READING TEXT Start Marker

British racing driver

Violette Cordery (married name Hindmarsh; 10 January 1900 – 30 December 1983) was a British racing driver and long distance record breaker.

==Early life==
Cordery was born in London to Henry Cordery and had an elder sister (Lucy)/Leslie and a younger sister Evelyn who also participated in her driving exploits.

==Motoring==
Cordery was employed as a driver to captain Noel Macklin of the Royal Naval Volunteer Reserve (RNVR) at Dover. He subsequently invalided out of the Royal Artillery in 1915 and transferred to the RNVR. Macklin was married to her elder sister Lucy.

In 1920 she competed in the South Harting hill climb driving a Silver Hawk, manufactured by Noel Macklin. Cordery also competed in two British Motor Cycle Racing Club handicap events driving an Eric-Campbell, also manufactured by Noel Macklin. In May 1921 she won the ladies' race at the Junior Car Club meeting, averaging 49.7 mph.

In 1925 she publicised the new Invicta car, also manufactured by Noel Macklin, by racing and breaking records. At the West Kent Motor Club meeting at Brooklands she won the half mile sprint in a 2.7 litre Invicta, and went on other victories and records.

In 1926 she set a long distance record at the Autodromo Nazionale Monza, Italy, when she co-drove a 19.6 hp Invicta for 10000 mi at 56.47 mph. In July 1926 she averaged 70.7 mph for 5000 mi at Autodrome de Linas-Montlhéry, Paris, and became the first woman to be awarded the Dewar Trophy by the Royal Automobile Club.

READING TEXT End Marker
SOURCE MATERIAL Start Marker

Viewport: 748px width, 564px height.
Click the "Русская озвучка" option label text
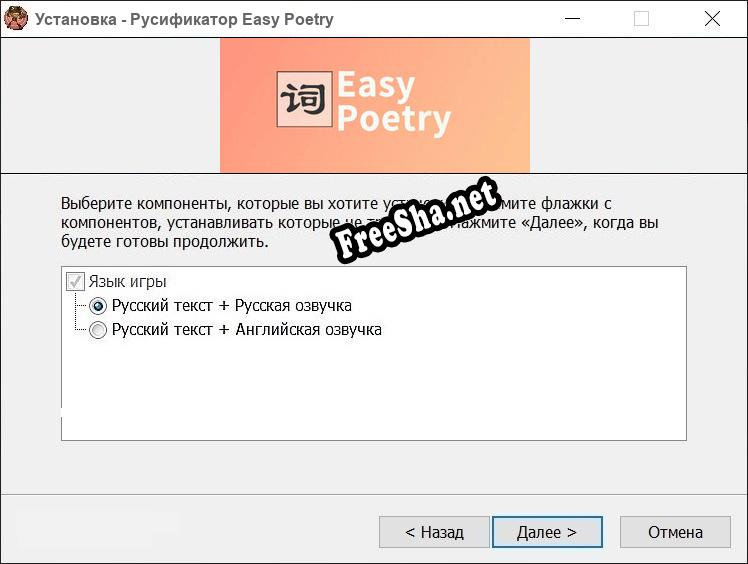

SOURCE MATERIAL End Marker

§ **TASK A**:
Translate this sentence from the Violette Cordery text into French: "In May 1921 she won the ladies' race at the Junior Car Club meeting, averaging 49.7 mph."
§ **TASK B**:
From the Violette Cordery text, reproduce the part that opens with the words containing "In 1925 she" and closes with "Royal Automobile Club.".

§ **TASK OUTPUT A**:
En mai 1921, elle a remporté la course féminine lors de la réunion du Junior Car Club, avec une moyenne de 49,7 mph.

§ **TASK OUTPUT B**:
In 1925 she publicised the new Invicta car, also manufactured by Noel Macklin, by racing and breaking records. At the West Kent Motor Club meeting at Brooklands she won the half mile sprint in a 2.7 litre Invicta, and went on other victories and records.

In 1926 she set a long distance record at the Autodromo Nazionale Monza, Italy, when she co-drove a 19.6 hp Invicta for 10000 mi at 56.47 mph. In July 1926 she averaged 70.7 mph for 5000 mi at Autodrome de Linas-Montlhéry, Paris, and became the first woman to be awarded the Dewar Trophy by the Royal Automobile Club.